- De consumentenprijzen stegen in Nederland in februari harder dan in de voorgaande maand, met gemiddeld 1,8 procent.
- Stijgende brandstofprijzen jagen de inflatie op.
- De hogere inflatie gaat nog niet gepaard met een stijging van spaarrentes.
Nederlandse huishoudens betaalden in februari gemiddeld 1,8 procent meer voor goederen en diensten dan een jaar eerder. Daarmee trok de inflatie opnieuw aan ten opzichte van de voorgaande maand, meldde het Centraal Bureau voor de Statistiek (CBS) donderdag.
Afgelopen december was de inflatie nog 1 procent op jaarbasis en in januari lag de gemiddelde prijsstijging op 1,6 procent.
Op financiële markten is de olieprijs sinds begin dit jaar vrij sterk gestegen en dat begint door te werken op de prijzen van benzine en diesel. Prijzen voor motorbrandstoffen lagen in februari gemiddeld 0,7 procent hoger dan een jaar eerder.
“Voor benzine betaalde de consument in februari gemiddeld 1,676 euro per liter en voor diesel 1,354 euro”, aldus het CBS.
Binnen de Europese Unie heeft Nederland inmiddels het hoogste inflatieniveau. De inflatie wordt op Europees niveau iets anders berekend vergeleken met het prijsmandje van het CBS. Volgens de zogenoemde Europees geharmoniseerde consumentenprijsindex lag de Nederlandse inflatie in februari op 1,9 procent, terwijl het gemiddelde in de eurozone op 0,9 procent uitkwam.
Spaarders lijden onder rentebeleid van ECB
Dat de Nederlandse inflatie flink uit de pas loopt met het gemiddelde in de eurozone, is slecht nieuws voor Nederlandse spaarders. Die kampen namelijk met lage rentes die mede het gevolg zijn van het goedkoop geldbeleid van de Europese Centrale Bank (ECB).

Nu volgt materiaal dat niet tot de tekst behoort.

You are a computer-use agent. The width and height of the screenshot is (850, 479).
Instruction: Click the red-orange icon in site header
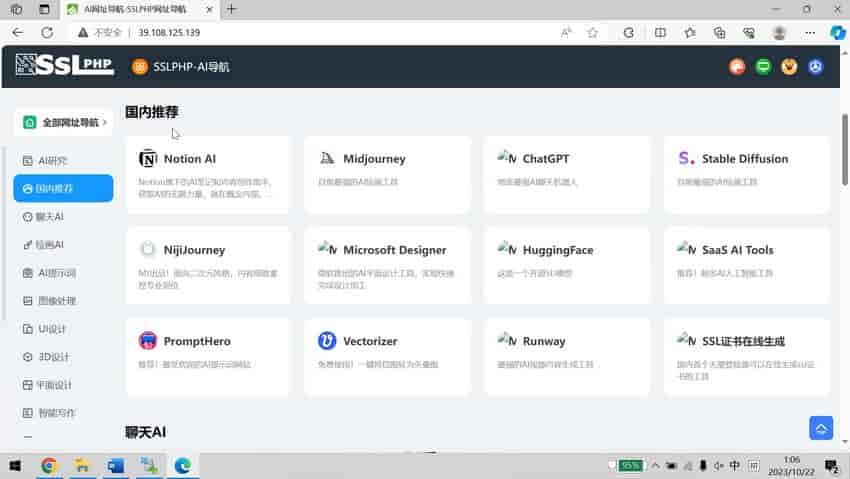pos(737,67)
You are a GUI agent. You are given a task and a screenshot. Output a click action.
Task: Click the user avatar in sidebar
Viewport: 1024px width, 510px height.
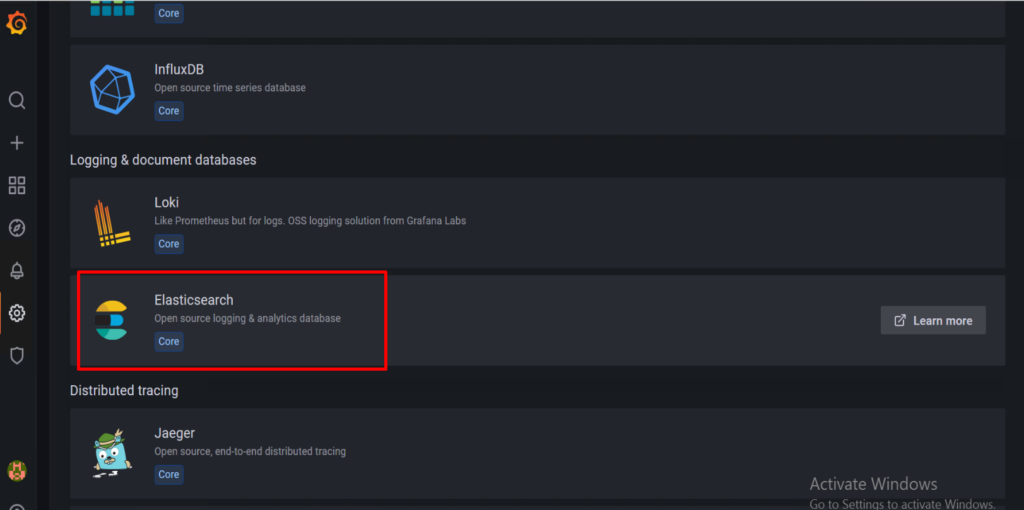point(17,470)
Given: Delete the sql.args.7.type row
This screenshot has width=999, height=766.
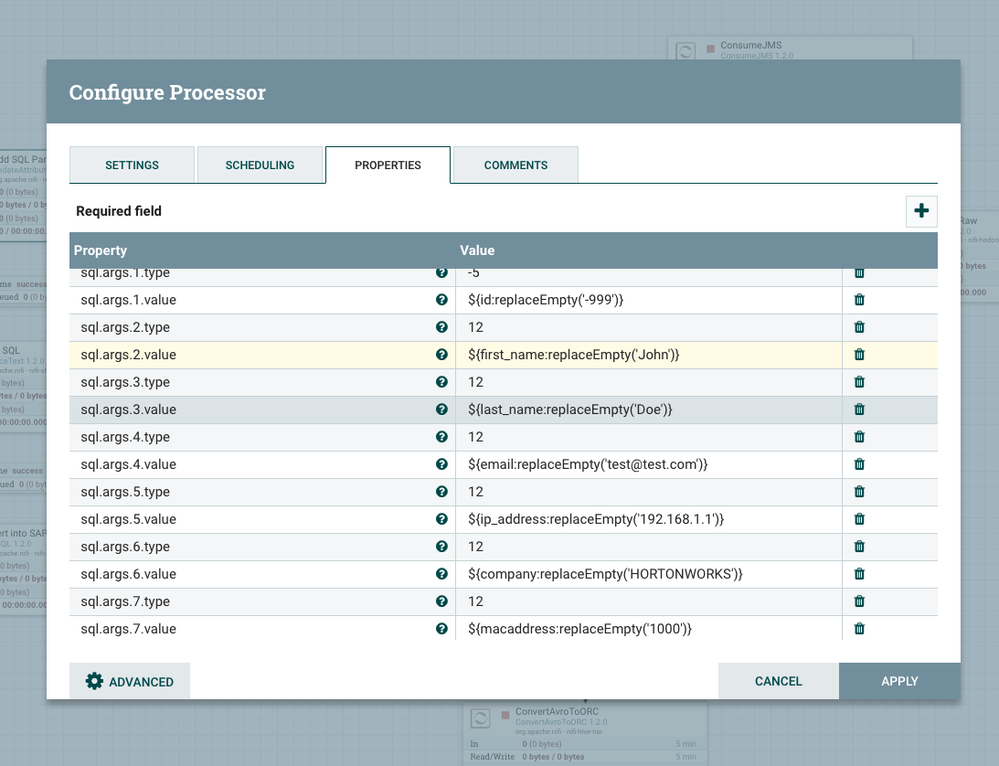Looking at the screenshot, I should (x=859, y=602).
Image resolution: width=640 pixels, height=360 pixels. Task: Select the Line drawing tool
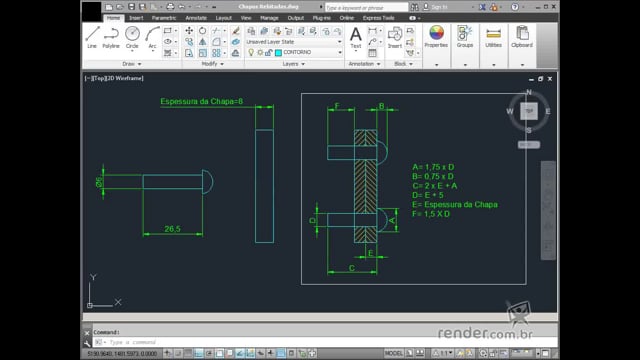click(92, 37)
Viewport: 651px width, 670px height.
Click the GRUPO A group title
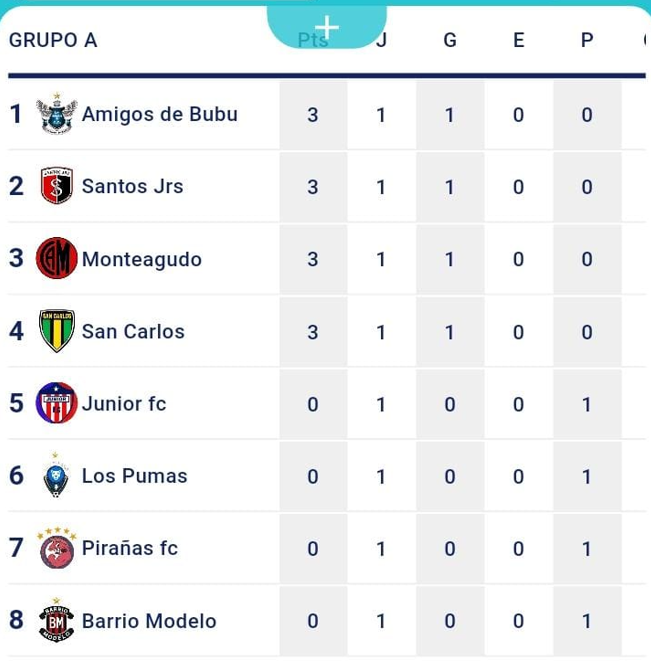53,40
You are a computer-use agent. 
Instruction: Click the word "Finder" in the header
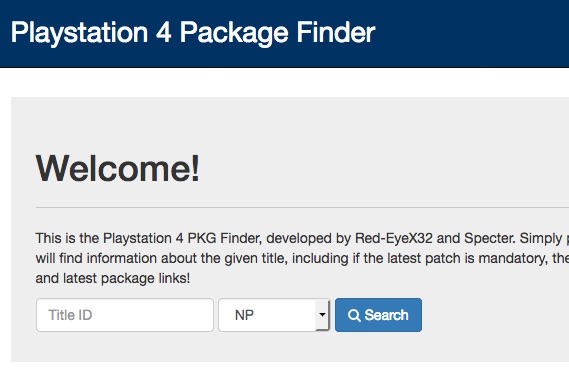(336, 33)
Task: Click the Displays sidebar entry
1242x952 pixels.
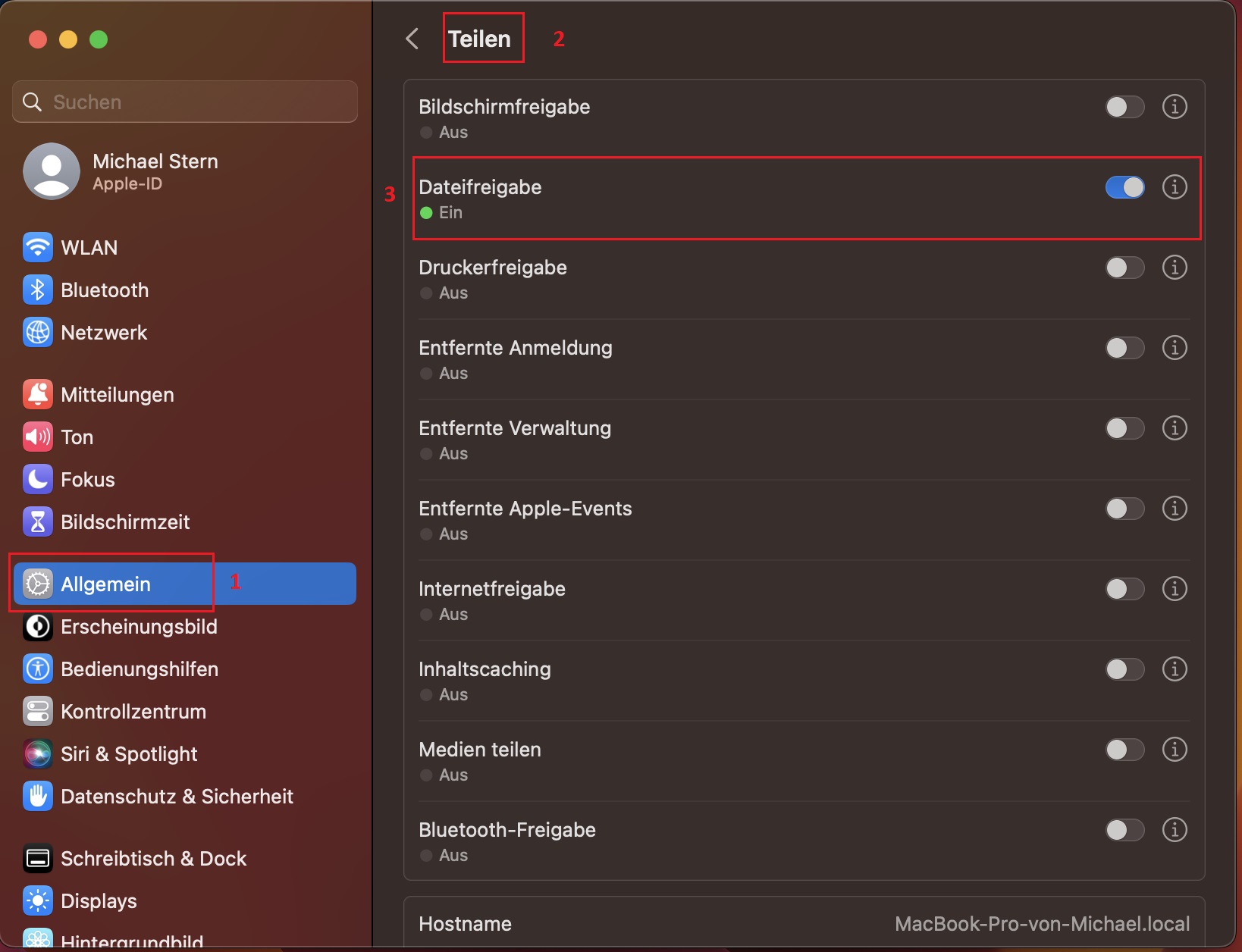Action: pos(99,900)
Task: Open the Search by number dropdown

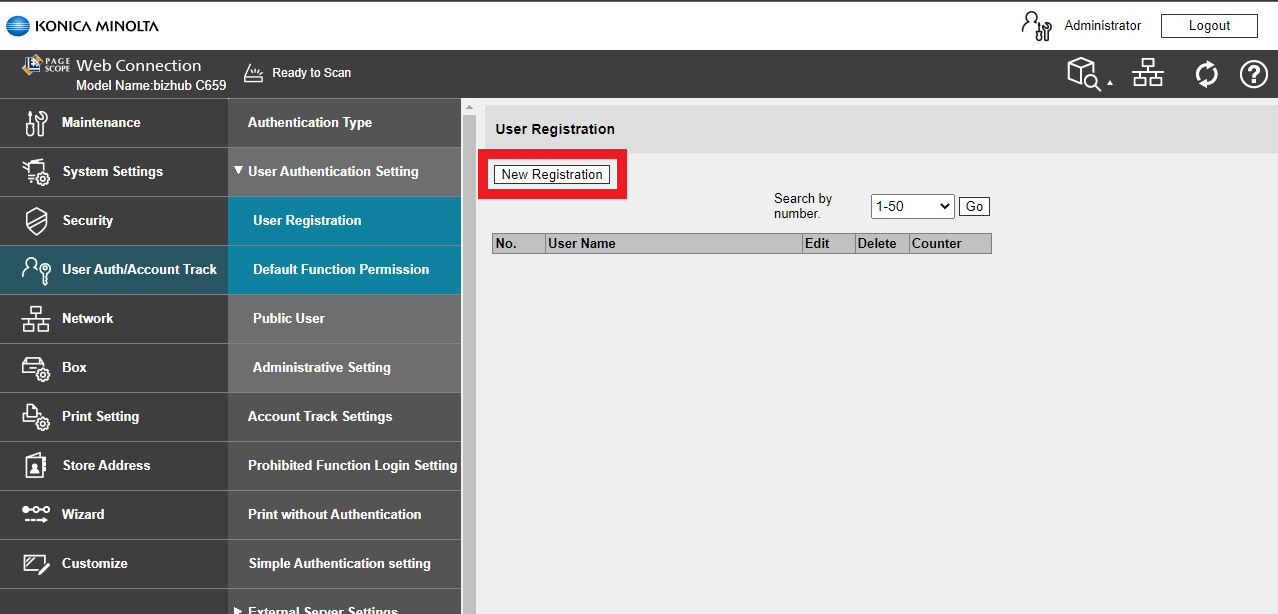Action: [x=912, y=206]
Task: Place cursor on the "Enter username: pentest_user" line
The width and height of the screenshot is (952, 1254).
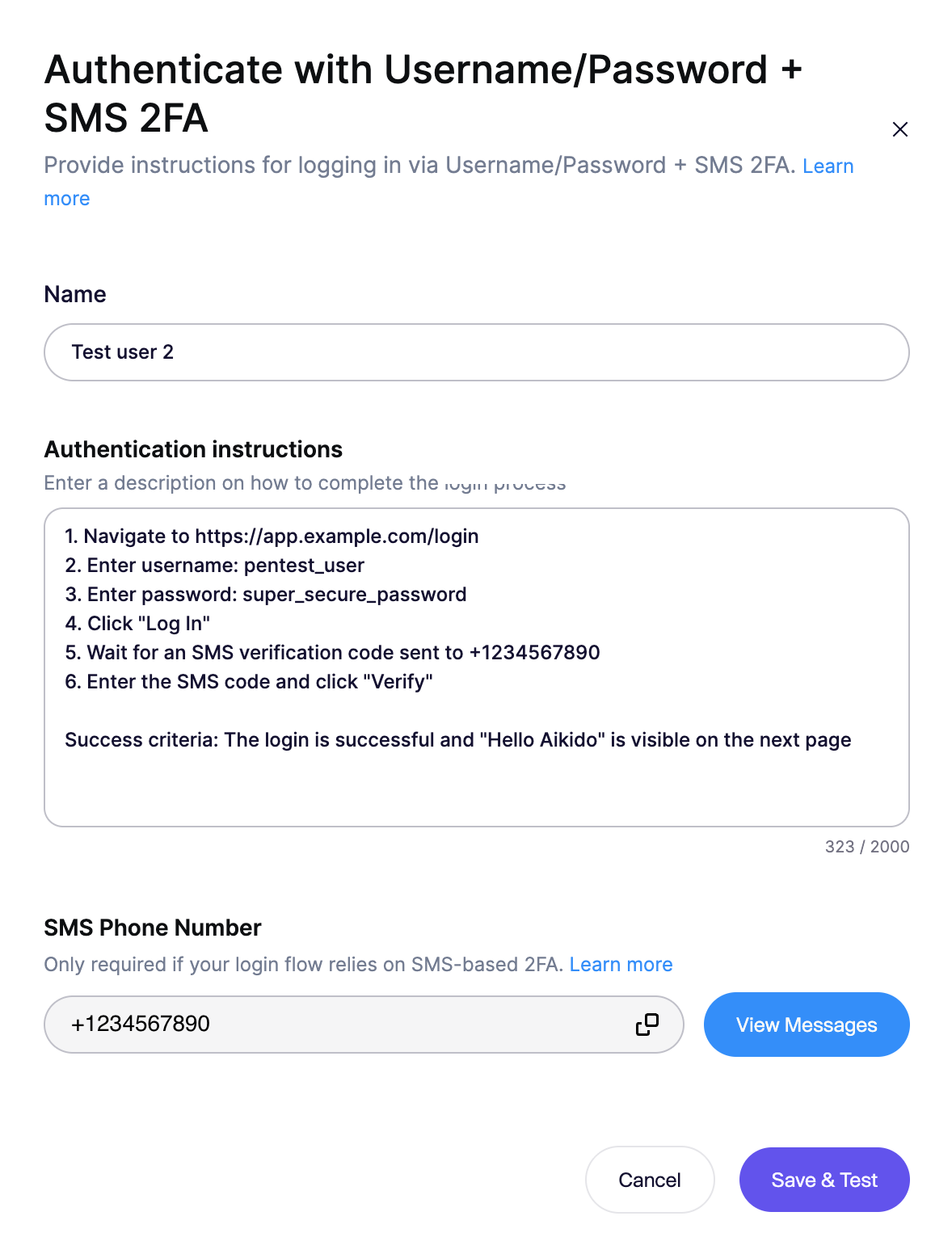Action: pos(215,566)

De ECB kijkt voor zijn beleid naar de gemiddelde inflatie in de eurozone. Zolang die relatief laag is, blijft de ECB volop actief om rentes kunstmatig te drukken. Dit doet de centrale bank om lenen goedkoop te houden en de economie te steunen.
Voor spaarders pakt dit echter negatief uit. De relatief sterke stijging van consumentenprijzen in Nederland vermindert namelijk de koopkracht van spaargeld.
De hoogste variabele spaarrente bedraagt 0,3 procent en de inflatie zit daar ver boven. De reële waarde van het spaargeld krijgt daardoor een flinke knauw.
De inflatie is overigens niet de enige bedreiging voor spaarders. Sinds 1 maart kunnen Nederlanders weer aan de slag met de belastingaangifte over 2020. Daar geldt in box 3 voor spaargeld en beleggingen een vrijstelling van 30.846 euro per persoon.
Vervolgens is er een getrapt heffingssysteem, waarbij je voor het vermogen boven de vrijstelling tot een bedrag van 103.644 euro effectief 0,54 procent belasting betaalt, ongeacht het rendement dat je haalt.